Surveys like the SCJS and BCS regularly find that drug use is related to housing tenure, with more being reported in the private rented sector. The least are found in owner occupied properties, with social/council in the middle (the figures for this SCJS were 12.2%, 3.5% and 10.5% respectively). This hints that the more you have to lose, the less likely you are to risk it. Australian urinalysis research found under-reporting to be greatest among those who live in their own home, are employed full-time, and aged over-30.

Closer to home, according to the Scottish Crime Survey, those claiming they had ever used drugs stood at 46% among 20-24 year-olds in 1996, but advanced to only 35% among 25-29 year-olds in 2000. This hinted at a “maturity recanting effect” and challenges the declines by age found in surveys. Of course these data were from the era of record reported usage, and people who believe in self-report studies maintain that if the method is the same then we will know whether the trend is up or down. But do we?

Would you answer questions on tablets? epsos.de, CC BY-SA

Using tablets to ask about tablets

In 1996 data was not recorded on a tablet like it is by the SCJS now. We are in an era of scares about hacking, internet-snooping and past social-media indiscretions costing careers. We are talking about a government-sponsored crime survey within your own home, answered by a single touch of the screen. If you used drugs today, you would have to be either very naive or very principled to answer honestly. As one drugs researcher put it a few years ago, “users of such surveys need to continually ask whether reported differences in drug use reflect actual differences in use or differences in willingness-to-disclose use”.

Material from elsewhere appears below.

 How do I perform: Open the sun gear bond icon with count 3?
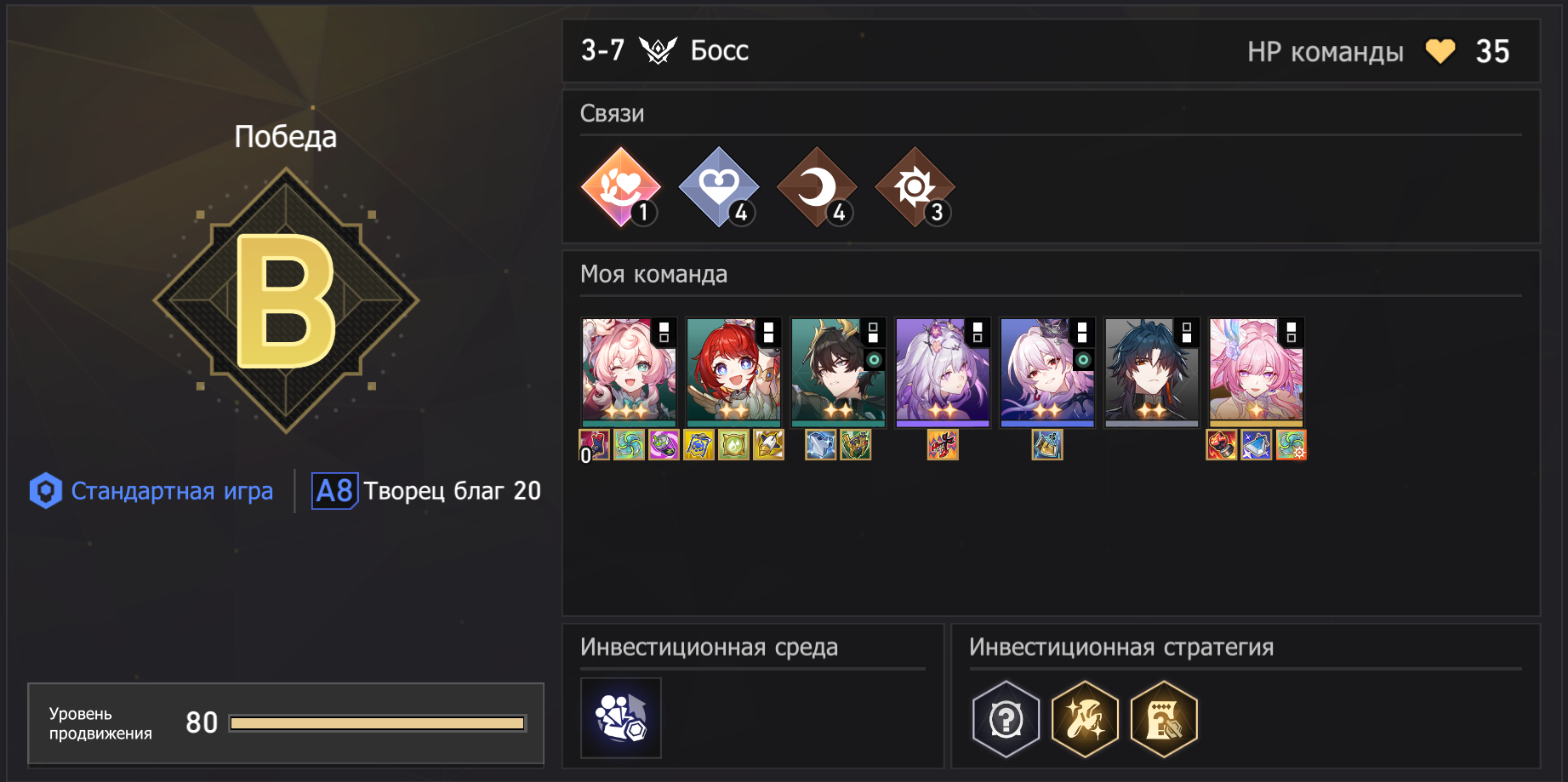(x=915, y=187)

Classroom surveys, where the researcher doesn’t actually know where participants live, tend to report more drugs use. And if you are conducting anonymous street research, the task can become finding non-using control samples. But then you have the problem that more honest disclosure about drugs can be offset by less honest/non-disclosure of contact details. Follow-up face-to-face interviews can build a rapport with participants encouraging disclosure. In sum, the context and method of drugs research can dictate its findings.

Last week saw #supportdontpunish drug users day. Perhaps such campaigning will help to improve disclosure, as would decriminalisation. It is not the case that people are entirely accurate when self-reporting their alcohol consumption either, but that’s another story.